Page text:
━━━━━━━━━━━━━━━━
Additionally, the concept of “doing stuff” is often not at all connected to a CMS anyway. When was the last time you changed your investment plan allocations within the bounds of a CMS? The tons of little mini-apps that exist on the average intranet are often custom-coded, so they exist apart from the CMS anyway.

We’re getting into a larger question here of just what an intranet consists of. Is it a single thing that is served by your CMS? Or is it a broad survey of resources within the bounds of your companies network? I pick the latter, which means that any CMS is only part of any intranet solution – one cog in a much larger machine.

From this perspective, you’re right – Movable Type would just handle one piece of the puzzle. But it’s an important piece. It’s usually the first thing people think of when they think “intranet,” it’s invariably the biggest bang for the buck that provides the most benefit for the least investment, and will often end up being the springboard on which they build the “activity” intranet you speak of.
━━━━━━━━━━━━━━━━
Data lines:
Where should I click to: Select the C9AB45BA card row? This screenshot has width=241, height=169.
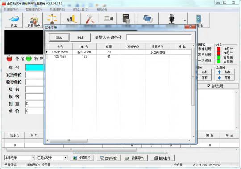[118, 52]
━━━━━━━━━━━━━━━━
What the task asks: Please say what the intranet passage calls any CMS in relation to the whole intranet solution.

Reply to the task: One cog in a much larger machine.